*** Begin section ***

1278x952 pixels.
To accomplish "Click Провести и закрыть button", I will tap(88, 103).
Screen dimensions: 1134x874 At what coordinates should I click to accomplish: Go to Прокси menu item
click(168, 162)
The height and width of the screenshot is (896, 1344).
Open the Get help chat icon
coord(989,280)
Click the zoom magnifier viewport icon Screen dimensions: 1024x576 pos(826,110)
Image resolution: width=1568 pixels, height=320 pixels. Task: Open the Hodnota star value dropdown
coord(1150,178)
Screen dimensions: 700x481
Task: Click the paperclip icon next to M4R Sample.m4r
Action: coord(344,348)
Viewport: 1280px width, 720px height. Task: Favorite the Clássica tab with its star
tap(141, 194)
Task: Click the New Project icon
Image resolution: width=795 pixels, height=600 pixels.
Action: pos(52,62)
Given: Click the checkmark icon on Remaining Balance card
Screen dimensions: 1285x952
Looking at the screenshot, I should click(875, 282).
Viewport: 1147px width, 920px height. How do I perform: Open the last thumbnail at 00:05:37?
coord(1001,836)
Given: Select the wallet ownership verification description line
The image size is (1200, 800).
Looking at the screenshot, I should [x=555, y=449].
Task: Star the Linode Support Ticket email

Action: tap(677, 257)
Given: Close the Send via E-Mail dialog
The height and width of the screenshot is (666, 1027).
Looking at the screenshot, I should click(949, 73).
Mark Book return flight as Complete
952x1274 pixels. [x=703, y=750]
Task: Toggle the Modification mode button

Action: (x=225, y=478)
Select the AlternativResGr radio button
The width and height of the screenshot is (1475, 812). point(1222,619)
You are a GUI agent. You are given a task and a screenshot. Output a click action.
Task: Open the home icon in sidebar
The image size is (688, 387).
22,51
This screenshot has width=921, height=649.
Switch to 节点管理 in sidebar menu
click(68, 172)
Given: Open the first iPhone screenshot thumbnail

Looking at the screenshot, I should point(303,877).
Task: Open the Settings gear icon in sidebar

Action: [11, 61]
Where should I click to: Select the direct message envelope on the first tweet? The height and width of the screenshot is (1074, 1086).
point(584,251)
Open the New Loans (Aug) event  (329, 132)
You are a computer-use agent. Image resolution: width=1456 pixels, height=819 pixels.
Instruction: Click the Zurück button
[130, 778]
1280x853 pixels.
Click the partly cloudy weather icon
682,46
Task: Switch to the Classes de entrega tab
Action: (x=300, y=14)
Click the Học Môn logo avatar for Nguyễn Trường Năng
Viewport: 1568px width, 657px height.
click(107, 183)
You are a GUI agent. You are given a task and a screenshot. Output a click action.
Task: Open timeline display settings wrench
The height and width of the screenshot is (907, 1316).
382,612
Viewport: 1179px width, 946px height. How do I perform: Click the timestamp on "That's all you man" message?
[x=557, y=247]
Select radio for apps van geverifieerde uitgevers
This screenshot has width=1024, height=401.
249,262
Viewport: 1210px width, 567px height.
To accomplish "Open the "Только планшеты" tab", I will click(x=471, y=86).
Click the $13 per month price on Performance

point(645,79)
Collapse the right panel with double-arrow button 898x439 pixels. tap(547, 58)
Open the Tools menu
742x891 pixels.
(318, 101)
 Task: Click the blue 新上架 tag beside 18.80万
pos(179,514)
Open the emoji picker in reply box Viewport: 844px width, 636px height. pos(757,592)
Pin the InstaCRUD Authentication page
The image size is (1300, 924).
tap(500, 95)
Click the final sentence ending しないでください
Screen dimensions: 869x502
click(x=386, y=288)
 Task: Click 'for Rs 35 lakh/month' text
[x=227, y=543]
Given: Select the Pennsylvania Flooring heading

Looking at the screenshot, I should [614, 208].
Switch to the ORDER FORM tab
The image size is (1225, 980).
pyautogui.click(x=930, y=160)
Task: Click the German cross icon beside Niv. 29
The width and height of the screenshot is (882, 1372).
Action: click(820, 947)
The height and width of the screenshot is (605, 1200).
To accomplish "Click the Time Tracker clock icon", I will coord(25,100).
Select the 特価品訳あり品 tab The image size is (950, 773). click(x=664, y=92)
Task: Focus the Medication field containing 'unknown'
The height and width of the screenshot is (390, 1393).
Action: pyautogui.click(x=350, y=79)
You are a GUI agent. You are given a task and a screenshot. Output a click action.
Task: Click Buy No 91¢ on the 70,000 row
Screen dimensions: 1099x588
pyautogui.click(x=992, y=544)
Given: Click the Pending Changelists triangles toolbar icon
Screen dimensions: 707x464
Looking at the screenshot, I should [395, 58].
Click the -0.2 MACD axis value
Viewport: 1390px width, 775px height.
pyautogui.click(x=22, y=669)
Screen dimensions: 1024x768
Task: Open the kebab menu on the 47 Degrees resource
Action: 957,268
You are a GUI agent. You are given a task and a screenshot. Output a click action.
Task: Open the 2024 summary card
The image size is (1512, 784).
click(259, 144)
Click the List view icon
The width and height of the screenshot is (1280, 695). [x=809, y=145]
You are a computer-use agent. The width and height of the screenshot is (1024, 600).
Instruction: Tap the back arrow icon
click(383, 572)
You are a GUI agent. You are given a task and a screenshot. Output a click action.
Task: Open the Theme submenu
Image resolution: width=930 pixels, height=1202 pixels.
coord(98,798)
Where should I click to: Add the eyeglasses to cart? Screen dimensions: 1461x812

*** End section ***

:: Work instruction ::
Return every line from the entries above that contains the word "computer".

:: Solution to this problem ::
You are a computer-use agent. Image resolution: width=1456 pixels, height=819 pixels.
You are a computer-use agent. The width and height of the screenshot is (1024, 600).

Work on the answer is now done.